Additionally, with US patent protection for GlaxoSmithKline's drug Imitrex (sumatriptan succinate) set to expire in 2009 and an increasing number of products becoming available over the counter, the market potential for novel drugs with improved delivery methods could increase dramatically.
Triptans worth $2.3bn a year At present, the migraine market is dominated by a class of drugs known as the triptans, which achieved annual sales of around $2.3bn (€1.5bn) in 2007.
While such agents provide relief from acute attacks, they have a slow onset of action, often taking between 40 and 90 minutes to reduce symptoms.
Additionally, the artierial constriction that triptans induce has been associated with an increase in blood pressure, meaning that they are not always suitable for patients suffering from circulatory problems.
Although VR147 is a triptan, the new results indicate that because it is delivered via inhalation it achieves a maximum arterial plasma concentration around four minutes after administration.
The study also showed that, in comparison with a subcutaneous administration of the drug's active component, VR147 reduces the time to maximum veneous plasma concentration by around a third to eight minutes.
Vectura also reported that VR147 had a favourable adverse event profile that was consistent with the active ingredient, and added that no abnormal changes in electrocardiogram readings had been observed in those taking part in the study.
Chris Blackwell, Vectura's chief executive, said that the data provided the firm with an opportunity to create value in a very significant market.
Blackwell explained that: " the primary need of migraine patients is to obtain rapid onset of relief, and there is evidence to suggest that this can also have a positive impact on severity ."

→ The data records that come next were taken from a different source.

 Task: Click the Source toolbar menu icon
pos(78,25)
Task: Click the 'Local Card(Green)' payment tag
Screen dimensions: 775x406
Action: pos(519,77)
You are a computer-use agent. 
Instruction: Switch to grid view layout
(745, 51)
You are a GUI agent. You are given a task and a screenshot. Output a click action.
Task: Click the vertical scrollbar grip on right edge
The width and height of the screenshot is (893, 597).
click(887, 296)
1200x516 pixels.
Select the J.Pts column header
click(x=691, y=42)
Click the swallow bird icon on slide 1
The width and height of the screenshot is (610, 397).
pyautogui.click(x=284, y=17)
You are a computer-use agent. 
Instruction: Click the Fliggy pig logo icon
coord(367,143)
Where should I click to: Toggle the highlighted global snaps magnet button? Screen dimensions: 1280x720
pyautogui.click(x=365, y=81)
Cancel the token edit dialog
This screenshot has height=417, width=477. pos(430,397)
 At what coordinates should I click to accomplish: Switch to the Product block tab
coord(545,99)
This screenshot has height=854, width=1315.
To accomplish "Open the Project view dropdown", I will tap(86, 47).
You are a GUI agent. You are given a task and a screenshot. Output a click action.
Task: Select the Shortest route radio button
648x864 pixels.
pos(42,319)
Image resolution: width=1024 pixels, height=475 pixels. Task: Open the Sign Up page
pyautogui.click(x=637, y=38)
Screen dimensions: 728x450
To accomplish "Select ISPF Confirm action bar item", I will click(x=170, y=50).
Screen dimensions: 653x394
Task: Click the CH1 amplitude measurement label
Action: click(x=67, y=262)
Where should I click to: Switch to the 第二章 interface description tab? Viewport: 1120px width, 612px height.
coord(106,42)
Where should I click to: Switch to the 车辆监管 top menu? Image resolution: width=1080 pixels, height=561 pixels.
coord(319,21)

He added that Vectura will use the promising early data to examine licensing opportunities for both VR147 and the inhalation technology that on which it is based.
Potential competition from MAP While in the majority of cases triptan is effective, around 30 to 40 per cent of patients fail to respond to treatment.
For such individuals the drug dihydroergotamine is often employed as an alternative.
However, while dihydroergotamine overcomes some of the problems associated with triptans, it has a more rapid onset of action, it usually requires intravenous administration by a healthcare professional and, as such, is a more expensive therapeutic option.
In an effort to capitalize on this market opportunity, MAP pharmaceuticals is developing a formulation of dihydroergotamine in conjunction with its proprietary Tempo inhalation system.
In its most recent update, MAP said that it intends to move MAP0004 into Phase III testing in the next few months.